The pet animal supplies retailer said it expects to enter into a new $2.3 billion senior secured term loan facility, receive an equity contribution of about $1.3 billion from its parent, incur about $1.2 billion of additional secured debt and about $1.15 billion of additional unsecured debt, terminate its existing ABL and enter into a new $750 million senior secured asset based revolving credit facility, the same as the proposed debt in October 2020.

The company said PetSmart also intends to distribute, directly or indirectly, to its parent, Argos Holdings Inc., and Argos Holdings Inc. intends to distribute to its parent or one of such parent’s subsidiaries all shares of Chewy Inc. common stock currently held by PetSmart and its subsidiaries. Following completion of this Chewy distribution, PetSmart will not directly or indirectly own any shares of Chewy common stock. Accordingly, neither Chewy nor any subsidiary of Chewy will be a subsidiary of PetSmart.

Different from the refinancing attempt last year, PetSmart said an affiliate of the parent intends to pledge a number of shares of Chewy Class B common stock (with a market value, at the time of pricing of the refinancing transactions, of about $4 billion, assuming conversion of such Class B common stock into an equivalent number of shares of Chewy’s Class A common stock and based on the closing price of the Class A common stock of Chewy on the New York Stock Exchange on the pricing date of the additional new secured and unsecured debt) as collateral for the new first lien secured debt, and such affiliate intends to guarantee both the new first lien secured debt and the new unsecured debt.

Pro forma the transactions, PetSmart would have a net leverage of 3.7x through $1.269 billion of LTM to Nov. 1, 2020 adjusted EBITDA, excluding Chewy, the document shows.

For the nine weeks ended Jan. 3, financing adjusted EBITDA was $265 million to $275 million, as preliminary total sales increased 13.1% year over year to $1.52 billion. Quarter-to-date preliminary comps were positive 13.9%, with positive preliminary merchandise comp sales of 18.2% and negative preliminary services comp sales of 18.1%.

PetSmart did not immediately respond to a request for comment after business hours.

> **WORK INSTRUCTIONS**
#1 Copy the passage on PetSmart's refinancing starting at "For the nine" and ending at "after business hours.", swapping "preliminary" for "estimated".
#2 In the passage on PetSmart's refinancing, what is the size of the new senior secured asset based revolving credit facility?

> **INFORMATION SUPPLIED**
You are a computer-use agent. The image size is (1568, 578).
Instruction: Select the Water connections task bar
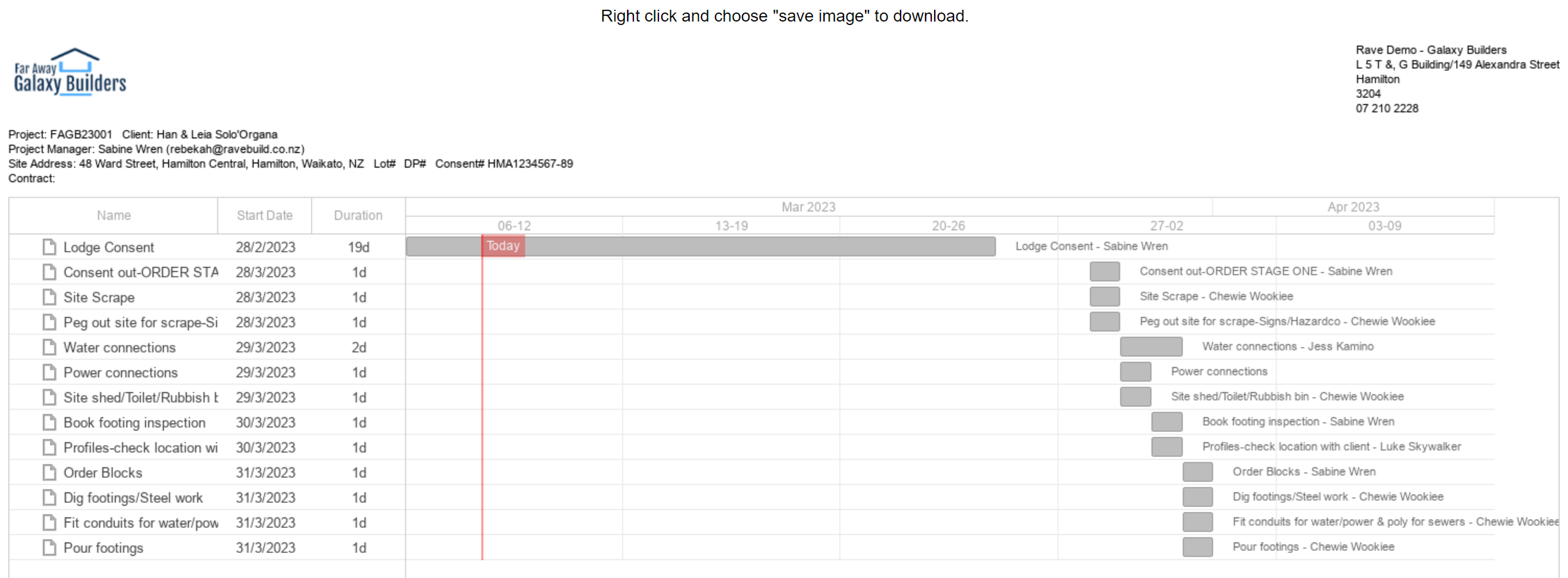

> **ANSWERS BELOW**
#1
For the nine weeks ended Jan. 3, financing adjusted EBITDA was $265 million to $275 million, as estimated total sales increased 13.1% year over year to $1.52 billion. Quarter-to-date estimated comps were positive 13.9%, with positive estimated merchandise comp sales of 18.2% and negative estimated services comp sales of 18.1%.

PetSmart did not immediately respond to a request for comment after business hours.

#2 $750 million.